**TASK GOAL:** Each line from the first down to the one containing "Given: Collapse the sidebar with arrow icon" should be returned exactly as it appears below.

[Extracted data entries]
-------------------------
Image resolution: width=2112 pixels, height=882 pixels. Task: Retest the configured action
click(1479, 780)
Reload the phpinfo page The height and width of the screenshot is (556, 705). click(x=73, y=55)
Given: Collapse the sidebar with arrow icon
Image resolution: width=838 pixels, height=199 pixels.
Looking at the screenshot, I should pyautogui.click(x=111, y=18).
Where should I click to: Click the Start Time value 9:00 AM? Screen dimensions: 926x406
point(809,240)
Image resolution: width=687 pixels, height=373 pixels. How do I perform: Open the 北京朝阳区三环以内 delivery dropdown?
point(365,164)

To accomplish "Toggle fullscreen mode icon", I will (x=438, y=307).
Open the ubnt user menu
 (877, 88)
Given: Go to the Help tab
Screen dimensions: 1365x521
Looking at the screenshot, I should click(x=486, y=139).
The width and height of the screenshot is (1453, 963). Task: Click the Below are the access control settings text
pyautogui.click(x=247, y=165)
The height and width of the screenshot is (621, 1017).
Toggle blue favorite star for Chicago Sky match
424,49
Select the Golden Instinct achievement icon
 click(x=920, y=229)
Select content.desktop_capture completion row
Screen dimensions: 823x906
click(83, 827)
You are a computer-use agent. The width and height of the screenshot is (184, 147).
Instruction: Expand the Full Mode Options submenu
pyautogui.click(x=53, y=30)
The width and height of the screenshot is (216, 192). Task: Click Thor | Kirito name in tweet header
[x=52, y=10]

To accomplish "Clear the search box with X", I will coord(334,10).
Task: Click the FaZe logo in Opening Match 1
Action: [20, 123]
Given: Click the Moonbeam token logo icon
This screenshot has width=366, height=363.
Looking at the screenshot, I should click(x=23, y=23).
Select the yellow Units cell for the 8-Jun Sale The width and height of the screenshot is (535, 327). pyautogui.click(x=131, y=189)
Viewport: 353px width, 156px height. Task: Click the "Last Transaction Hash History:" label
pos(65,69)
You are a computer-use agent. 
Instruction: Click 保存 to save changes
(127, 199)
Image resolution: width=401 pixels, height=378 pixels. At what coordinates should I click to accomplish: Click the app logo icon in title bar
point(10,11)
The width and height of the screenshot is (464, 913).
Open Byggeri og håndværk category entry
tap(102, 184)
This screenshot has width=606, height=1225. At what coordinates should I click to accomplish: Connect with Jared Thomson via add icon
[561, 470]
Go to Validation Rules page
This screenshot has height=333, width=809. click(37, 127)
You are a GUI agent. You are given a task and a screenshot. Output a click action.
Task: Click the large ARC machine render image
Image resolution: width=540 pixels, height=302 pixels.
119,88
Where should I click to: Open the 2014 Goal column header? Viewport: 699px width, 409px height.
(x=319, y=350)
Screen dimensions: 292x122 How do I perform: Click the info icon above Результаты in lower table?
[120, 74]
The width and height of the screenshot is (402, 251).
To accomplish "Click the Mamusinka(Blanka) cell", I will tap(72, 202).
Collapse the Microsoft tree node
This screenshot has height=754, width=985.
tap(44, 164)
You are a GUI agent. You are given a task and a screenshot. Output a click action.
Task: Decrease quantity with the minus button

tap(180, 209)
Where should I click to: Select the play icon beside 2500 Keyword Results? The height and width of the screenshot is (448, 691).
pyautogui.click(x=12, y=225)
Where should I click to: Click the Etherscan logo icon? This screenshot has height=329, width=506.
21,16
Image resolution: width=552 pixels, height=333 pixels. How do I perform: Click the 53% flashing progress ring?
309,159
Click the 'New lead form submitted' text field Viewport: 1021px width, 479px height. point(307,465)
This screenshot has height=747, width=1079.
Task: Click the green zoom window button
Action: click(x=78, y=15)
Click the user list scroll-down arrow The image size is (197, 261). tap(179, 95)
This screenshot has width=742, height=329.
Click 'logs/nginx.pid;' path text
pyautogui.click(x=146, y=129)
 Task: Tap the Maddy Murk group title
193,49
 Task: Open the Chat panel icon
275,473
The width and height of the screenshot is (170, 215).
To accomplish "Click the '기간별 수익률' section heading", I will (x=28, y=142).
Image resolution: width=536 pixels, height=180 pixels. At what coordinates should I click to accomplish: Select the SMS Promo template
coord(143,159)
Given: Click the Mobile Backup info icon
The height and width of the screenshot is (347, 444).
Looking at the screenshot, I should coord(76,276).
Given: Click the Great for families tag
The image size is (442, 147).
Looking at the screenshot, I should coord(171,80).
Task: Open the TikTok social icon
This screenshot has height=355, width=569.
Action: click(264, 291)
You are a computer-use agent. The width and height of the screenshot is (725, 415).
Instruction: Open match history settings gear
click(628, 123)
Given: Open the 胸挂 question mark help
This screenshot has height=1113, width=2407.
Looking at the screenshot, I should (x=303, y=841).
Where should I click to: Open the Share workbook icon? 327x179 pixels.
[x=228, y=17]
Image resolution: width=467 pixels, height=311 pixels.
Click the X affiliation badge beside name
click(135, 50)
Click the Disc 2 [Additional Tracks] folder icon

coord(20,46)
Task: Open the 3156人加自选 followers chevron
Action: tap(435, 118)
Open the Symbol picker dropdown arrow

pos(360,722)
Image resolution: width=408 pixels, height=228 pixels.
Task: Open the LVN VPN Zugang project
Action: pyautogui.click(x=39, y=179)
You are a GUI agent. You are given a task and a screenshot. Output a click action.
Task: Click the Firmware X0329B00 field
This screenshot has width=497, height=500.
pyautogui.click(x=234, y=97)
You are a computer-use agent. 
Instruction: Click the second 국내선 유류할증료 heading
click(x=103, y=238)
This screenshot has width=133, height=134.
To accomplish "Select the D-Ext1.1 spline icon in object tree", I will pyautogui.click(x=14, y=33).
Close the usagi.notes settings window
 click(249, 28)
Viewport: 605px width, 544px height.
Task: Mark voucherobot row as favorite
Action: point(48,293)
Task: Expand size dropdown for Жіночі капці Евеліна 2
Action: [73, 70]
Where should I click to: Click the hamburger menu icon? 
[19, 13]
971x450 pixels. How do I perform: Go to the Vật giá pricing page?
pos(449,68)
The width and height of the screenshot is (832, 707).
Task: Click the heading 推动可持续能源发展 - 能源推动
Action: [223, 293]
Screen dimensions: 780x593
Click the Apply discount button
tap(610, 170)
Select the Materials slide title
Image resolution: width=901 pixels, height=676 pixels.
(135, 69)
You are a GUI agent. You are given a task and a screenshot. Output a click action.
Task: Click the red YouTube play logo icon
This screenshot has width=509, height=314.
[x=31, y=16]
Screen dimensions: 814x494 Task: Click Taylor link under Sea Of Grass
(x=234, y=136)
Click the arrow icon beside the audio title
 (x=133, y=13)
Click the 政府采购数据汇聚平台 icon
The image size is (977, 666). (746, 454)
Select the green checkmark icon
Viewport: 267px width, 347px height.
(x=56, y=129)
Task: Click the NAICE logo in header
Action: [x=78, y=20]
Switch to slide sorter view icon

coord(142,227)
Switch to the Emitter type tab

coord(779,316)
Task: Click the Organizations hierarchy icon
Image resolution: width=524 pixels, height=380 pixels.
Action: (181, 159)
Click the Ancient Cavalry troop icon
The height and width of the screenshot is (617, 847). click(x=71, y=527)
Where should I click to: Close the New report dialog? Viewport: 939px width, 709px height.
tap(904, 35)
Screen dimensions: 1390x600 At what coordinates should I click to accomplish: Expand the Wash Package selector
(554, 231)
-------------------------
**EXERCISE SOLUTION:**
Image resolution: width=2112 pixels, height=882 pixels. Task: Retest the configured action
click(1479, 780)
Reload the phpinfo page The height and width of the screenshot is (556, 705). click(x=73, y=55)
Given: Collapse the sidebar with arrow icon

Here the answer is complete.